Une très grande partie du territoire a ainsi été concernée par les fortes chaleurs, et le nord du pays a connu des températures exceptionnellement élevées. En Île-de-France, dans les Hauts-de-France ainsi qu'en Haute-Normandie (départements placés en vigilance rouge), la sévérité a été remarquable, voire proche de l'épisode de 2003 dans les départements du Nord, du Pas-de-Calais et de la Somme. D'autre part, l'intensité maximale a été proche de 30 °C dans les départements de la région parisienne comme dans l'Oise, dépassant même 31 °C à Paris, en Seine-Saint-Denis et Val-de-Marne.

Vagues de chaleur observées à Paris depuis 1947   Vagues de chaleur observées dans le Pas de Calais depuis 1947 
Vagues de chaleur observées à Paris (à gauche) et dans le Pas-de-Calais (à droite) depuis 1947. © Météo-France.

Les vagues de chaleur en France depuis 1947

43 vagues de chaleur recensées à l'échelle de la France depuis 1947 :

  • 4 avant 1960,
  • 4 épisodes entre 1960 et 1980,
  • 9 épisodes entre 1980 et 2000,
  • 26 épisodes depuis 2000.

On a connu autant de vagues de chaleurs avant 2005 que depuis 2005.

Sur la base du recensement des vagues de chaleur depuis 1947, il apparaît clairement que la fréquence et l'intensité de ces évènements ont augmenté depuis le début des années 1980. Les épisodes caniculaires depuis le début du XXIe siècle ont été sensiblement plus nombreux que ceux de la période 1980-2000, de durée équivalente.

La canicule du 2 au 17 août 2003 reste l'événement le plus intense que la France a connu depuis au moins 1947. Cette canicule de 2003 présente un caractère exceptionnel.

D'autres épisodes ont également été particulièrement marquants : les deux épisodes forts de juin et juillet 2019 ainsi que la canicule du 9 au 31 juillet 1983 qui a été la plus longue observée ou la succession d'épisodes caniculaires au cours de l'été 1947, exceptionnelle pour l'époque.

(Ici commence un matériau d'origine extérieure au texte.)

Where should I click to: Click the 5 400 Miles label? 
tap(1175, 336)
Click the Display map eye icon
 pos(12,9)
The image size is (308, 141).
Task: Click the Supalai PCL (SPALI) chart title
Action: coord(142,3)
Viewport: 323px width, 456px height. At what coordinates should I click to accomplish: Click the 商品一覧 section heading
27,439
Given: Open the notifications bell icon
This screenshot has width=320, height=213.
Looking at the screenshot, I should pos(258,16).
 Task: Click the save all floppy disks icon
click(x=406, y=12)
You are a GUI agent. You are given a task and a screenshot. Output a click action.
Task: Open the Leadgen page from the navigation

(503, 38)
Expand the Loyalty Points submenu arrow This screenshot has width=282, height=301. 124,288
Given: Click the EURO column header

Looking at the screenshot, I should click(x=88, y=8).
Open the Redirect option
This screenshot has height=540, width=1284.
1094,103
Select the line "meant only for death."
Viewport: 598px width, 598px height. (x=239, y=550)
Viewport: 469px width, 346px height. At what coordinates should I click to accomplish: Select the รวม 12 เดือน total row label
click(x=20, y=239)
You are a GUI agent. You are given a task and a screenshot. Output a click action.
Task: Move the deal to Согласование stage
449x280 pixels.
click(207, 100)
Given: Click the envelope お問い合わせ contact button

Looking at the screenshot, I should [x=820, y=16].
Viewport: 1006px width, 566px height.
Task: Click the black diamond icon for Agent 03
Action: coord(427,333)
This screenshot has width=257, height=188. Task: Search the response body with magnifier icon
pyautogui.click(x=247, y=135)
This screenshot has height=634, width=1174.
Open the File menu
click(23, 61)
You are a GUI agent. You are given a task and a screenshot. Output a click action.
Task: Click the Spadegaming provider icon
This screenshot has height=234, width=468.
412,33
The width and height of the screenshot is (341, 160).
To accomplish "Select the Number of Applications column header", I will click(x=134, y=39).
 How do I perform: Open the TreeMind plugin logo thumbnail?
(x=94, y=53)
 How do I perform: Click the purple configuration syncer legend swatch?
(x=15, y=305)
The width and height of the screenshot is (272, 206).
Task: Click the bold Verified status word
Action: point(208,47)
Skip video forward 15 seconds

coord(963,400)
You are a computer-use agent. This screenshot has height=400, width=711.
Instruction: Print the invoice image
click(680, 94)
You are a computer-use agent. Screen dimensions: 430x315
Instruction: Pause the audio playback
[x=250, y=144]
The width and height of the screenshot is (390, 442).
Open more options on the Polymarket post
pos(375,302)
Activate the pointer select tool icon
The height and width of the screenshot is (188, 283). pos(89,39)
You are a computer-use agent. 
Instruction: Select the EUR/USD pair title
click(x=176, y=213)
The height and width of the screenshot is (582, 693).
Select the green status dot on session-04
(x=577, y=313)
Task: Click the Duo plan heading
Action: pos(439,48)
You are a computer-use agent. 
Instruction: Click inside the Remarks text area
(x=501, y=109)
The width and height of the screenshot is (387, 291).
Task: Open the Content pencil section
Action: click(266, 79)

Les événements plus longs et plus intenses ont également été plus fréquents ces dernières années. Les 3 vagues de chaleur les plus longues ainsi que 3 des 4 plus intenses se sont produites après 1981.

Et dans le futur ?

Avec le changement climatique, la France fait face à des vagues de chaleur plus fréquentes et plus intenses. Les vagues de chaleur font partie des extrêmes climatiques les plus préoccupants au regard de la vulnérabilité de nos sociétés et de l'évolution attendue de leur fréquence et leur intensité au XXIe siècle. 

Quel que soit le scénario d'émission de gaz à effet de serre envisagé, le réchauffement planétaire se poursuivra pendant au moins plusieurs décennies et s'accompagnera de vagues de chaleur de plus en plus fréquentes et intenses. En France, leur fréquence et leur intensité devraient augmenter au cours du siècle, avec un rythme différent entre l'horizon proche (2021-2050) et la fin de siècle (2071-2100). 

La fréquence des événements devrait doubler d'ici à 2050.

En fin de siècle, ils pourraient être non seulement bien plus fréquents qu'aujourd'hui mais aussi beaucoup plus sévères et plus longs, avec une période d'occurrence étendue de la fin mai au début du mois d'octobre. Le contrôle des émissions de gaz à effet de serre sera déterminant pour leur stabilisation dans la seconde moitié du XXIe siècle. 

Avec une politique climatique conduisant à stabiliser le réchauffement climatique avant la fin du siècle, le nombre de jours de vagues de chaleur ne devrait augmenter que faiblement au cours de la deuxième moitié du XXIe siècle. 

Sans maîtrise des émissions de gaz à effet de serre, il y a 3 chances sur 4 pour que le nombre annuel de jours de vagues de chaleur augmente de 5 à 25 jours en fin de siècle selon les régions par rapport à la période 1976- 2005 (référence Giec).